For him, Sayewa had much less cryptic the parting words than for his mother. "I shall work on restoring the knowledge from memory, Chong Xi. If you wish to help, you should record what you can recall from my dictations."

"Of course," he promised more eagerly than the request warranted. It surprised him how much he looked forward to sifting through his memory and copying if he could show the results to Sayewa. "I can bring it for your inspection, together we should be able to ---"

"I want to work in seclusion," Sayewa interrupted, touching a finger to his wrist to soften her refusal. "I will call for your help as soon as I am able to piece enough information together."

She walked away from him down the pathway he had marked by the petals, their crimson drops looking like blood. Belatedly, he realized that she must have wanted to throw a guise of choice over the punishment that was awaiting her. Ancestors, she was probably ashamed of being seen as an acolyte! He felt a blush creeping up his cheeks. Why didn't I hold my tongue?

He would have stood there, going cold and hot, berating himself, if his mother didn't nudge him along. "We must leave now, Xi."

Without waiting for his answer, she took off in the opposite direction to Sayewa, back to Sutao. Her lips moved as if she was praying, or counting.

Xi caught up to her and offered his arm. "Mother, what choice?"

She gently pushed past him with a muttered 'you will see' before returning to her trance-like walking to the rhythm of the inaudible whispers. It was a slow going, so the dusk started to fall by the time they came to the border marked by rows of speckled boulders.

The Sutao's bustling streets were right in front of them, but the faery land still enveloped them with its silence. Even Tien Lyn's whispering stopped when she took the pistol from her belt.

For one nightmarish moment Xi thought his mother would point the weapon at him. He instinctively shielded himself as he would against a demon. The muzzle lifted above his head, turning the red-hot of the molting metal. It hummed with energy, becoming the blazing gold of the sun, then, finally, the searing white. Xi turned away, his eyes hurting from the glare.

A shot shattered the faery silence.

Xi glanced back: the pistol quivered cooling back to crimson.

Tien Lyn held it aloft, breathing in and out. Tears pooled in her large eyes, but she wiped them away. "Thank you," she said to the pistol. For a moment, he expected her eyes to glow red as well, like a demon's, but they remained black.

"Five hundred paces," Xi whispered.

The assassin - his mother - tacked the vorpal weapon away. "Almost."

Serene Mother Weynala was rude and power-hungry, but she had healed Sayewa. Xi thought that Yu had poured his qi into the pistol to protect her. How naive had he been, how young...

He could not believe that his mother would kill in a cold blood. He could not believe Sayewa had asked for an assassination, but it must have saved the faery from disgrace. He could not believe anyone any more, and everything he had believed in was turning into smoke.This was all wrong, it could not have been, but it was. It was!

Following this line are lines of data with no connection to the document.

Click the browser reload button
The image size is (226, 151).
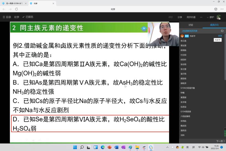tap(16, 9)
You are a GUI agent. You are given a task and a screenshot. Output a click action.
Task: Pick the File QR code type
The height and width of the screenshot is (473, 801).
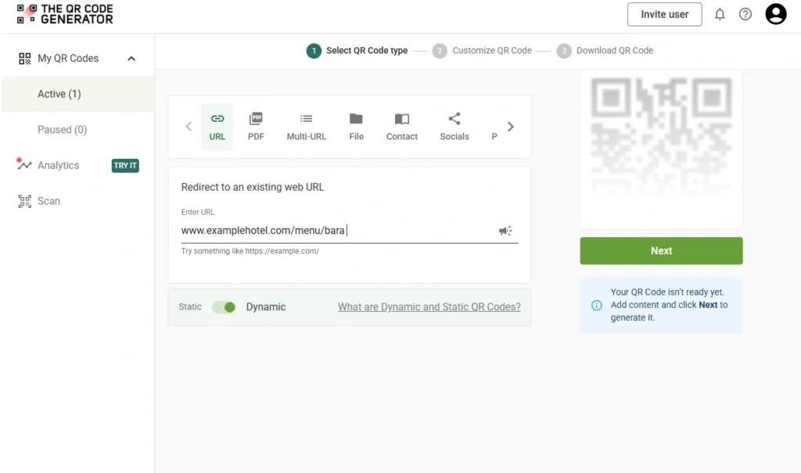coord(356,127)
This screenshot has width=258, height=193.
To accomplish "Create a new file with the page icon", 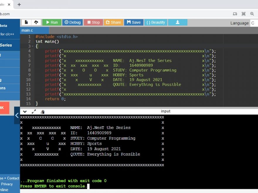I will [26, 22].
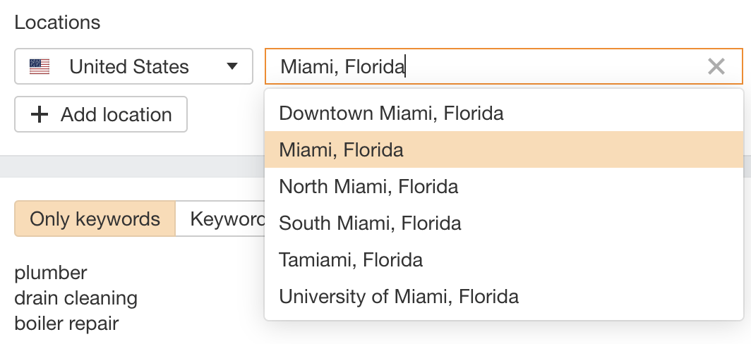Click the Add location button
Viewport: 751px width, 344px height.
100,114
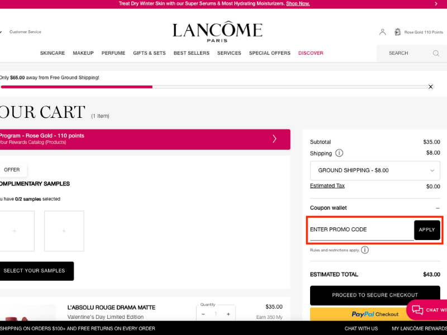This screenshot has width=447, height=335.
Task: Open the Shop Now link
Action: pyautogui.click(x=298, y=3)
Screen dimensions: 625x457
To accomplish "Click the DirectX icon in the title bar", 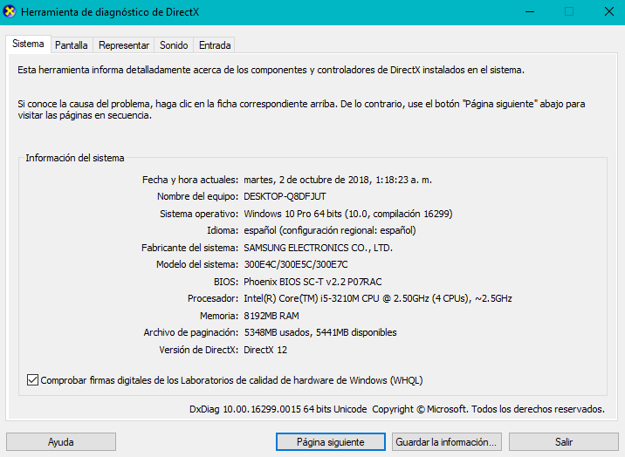I will tap(10, 11).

He managed one word out through his clenched teeth. "Why?"

Tien Lyn cupped his cheek, and held on when he flinched, forcing him to look into her triumphant eyes. "For twenty years I've dreamed of it, Xi. Now I had done it."

His breath caught as he stared at her, unblinking. There was nothing he wanted to say until he knew why.

"I avenged your father's death."

His mother's eyes, shinier and blacker than anything else in the world, and did not fade like the tool of her vengeance. They probably never would. The savage joy radiating from Tien Lyn threatened to pull him under. He took a staggering step back to escape the whirlpool of satisfied hatred.

There was nothing he could say even after he knew why. After fifteen years of silence between Xi and his mother, this one was the hardest for him to bear, but he would not break it. At least not yet.